• [WHAT YOU WILL DO]: Please restate, word for word, the lines below that begin at the one with "Décès de l’acteur" and end at the one with "[linkedIn] (233, 2131)". Leave out all other lines.

• [AVAILABLE DATA]:
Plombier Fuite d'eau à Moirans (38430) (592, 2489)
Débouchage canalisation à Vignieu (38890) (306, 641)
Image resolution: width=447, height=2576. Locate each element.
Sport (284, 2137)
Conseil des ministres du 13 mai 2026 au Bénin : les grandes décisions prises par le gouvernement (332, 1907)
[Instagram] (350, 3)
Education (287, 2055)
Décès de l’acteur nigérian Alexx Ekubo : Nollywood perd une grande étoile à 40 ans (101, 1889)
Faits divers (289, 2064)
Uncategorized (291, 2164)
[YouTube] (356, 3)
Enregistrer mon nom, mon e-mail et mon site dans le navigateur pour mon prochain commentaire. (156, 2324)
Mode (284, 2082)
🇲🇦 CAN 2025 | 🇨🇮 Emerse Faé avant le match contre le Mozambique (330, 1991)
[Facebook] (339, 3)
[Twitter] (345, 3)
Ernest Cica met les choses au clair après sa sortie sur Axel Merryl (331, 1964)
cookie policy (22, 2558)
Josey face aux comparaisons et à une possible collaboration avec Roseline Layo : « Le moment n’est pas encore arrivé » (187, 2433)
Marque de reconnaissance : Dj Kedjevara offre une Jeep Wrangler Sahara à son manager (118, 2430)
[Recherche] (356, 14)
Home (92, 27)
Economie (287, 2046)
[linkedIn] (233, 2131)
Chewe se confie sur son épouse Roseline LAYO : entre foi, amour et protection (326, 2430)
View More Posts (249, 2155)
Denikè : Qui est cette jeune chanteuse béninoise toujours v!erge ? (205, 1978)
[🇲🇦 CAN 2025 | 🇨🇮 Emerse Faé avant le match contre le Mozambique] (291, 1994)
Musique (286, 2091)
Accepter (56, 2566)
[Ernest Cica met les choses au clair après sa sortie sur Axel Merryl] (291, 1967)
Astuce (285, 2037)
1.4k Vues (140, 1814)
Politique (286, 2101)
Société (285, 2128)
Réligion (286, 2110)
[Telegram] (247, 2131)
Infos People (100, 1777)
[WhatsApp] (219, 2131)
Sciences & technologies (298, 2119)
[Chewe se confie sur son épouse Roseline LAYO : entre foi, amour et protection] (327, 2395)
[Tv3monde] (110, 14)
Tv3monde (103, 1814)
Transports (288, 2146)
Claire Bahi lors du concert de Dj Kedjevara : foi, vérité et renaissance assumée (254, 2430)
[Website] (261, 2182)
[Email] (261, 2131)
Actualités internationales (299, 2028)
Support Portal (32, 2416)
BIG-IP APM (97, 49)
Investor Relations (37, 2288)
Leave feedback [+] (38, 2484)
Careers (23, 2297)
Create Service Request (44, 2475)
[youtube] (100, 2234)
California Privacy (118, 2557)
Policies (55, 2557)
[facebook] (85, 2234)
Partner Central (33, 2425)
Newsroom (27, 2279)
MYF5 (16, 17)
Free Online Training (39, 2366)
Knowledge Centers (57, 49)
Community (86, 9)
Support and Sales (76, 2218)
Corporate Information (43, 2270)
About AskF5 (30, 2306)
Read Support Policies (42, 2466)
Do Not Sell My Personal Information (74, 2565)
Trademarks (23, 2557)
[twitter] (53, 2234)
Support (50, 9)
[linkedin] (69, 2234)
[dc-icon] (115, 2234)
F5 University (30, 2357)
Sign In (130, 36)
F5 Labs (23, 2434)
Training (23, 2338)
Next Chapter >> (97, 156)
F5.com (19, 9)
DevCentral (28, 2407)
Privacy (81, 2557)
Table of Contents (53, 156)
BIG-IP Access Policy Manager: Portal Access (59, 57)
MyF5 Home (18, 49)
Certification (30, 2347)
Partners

• [EXERCISE RESPONSE]:
Décès de l’acteur nigérian Alexx Ekubo : Nollywood perd une grande étoile à 40 ans (101, 1889)
Faits divers (289, 2064)
Uncategorized (291, 2164)
[YouTube] (356, 3)
Enregistrer mon nom, mon e-mail et mon site dans le navigateur pour mon prochain commentaire. (156, 2324)
Mode (284, 2082)
🇲🇦 CAN 2025 | 🇨🇮 Emerse Faé avant le match contre le Mozambique (330, 1991)
[Facebook] (339, 3)
[Twitter] (345, 3)
Ernest Cica met les choses au clair après sa sortie sur Axel Merryl (331, 1964)
cookie policy (22, 2558)
Josey face aux comparaisons et à une possible collaboration avec Roseline Layo : « Le moment n’est pas encore arrivé » (187, 2433)
Marque de reconnaissance : Dj Kedjevara offre une Jeep Wrangler Sahara à son manager (118, 2430)
[Recherche] (356, 14)
Home (92, 27)
Economie (287, 2046)
[linkedIn] (233, 2131)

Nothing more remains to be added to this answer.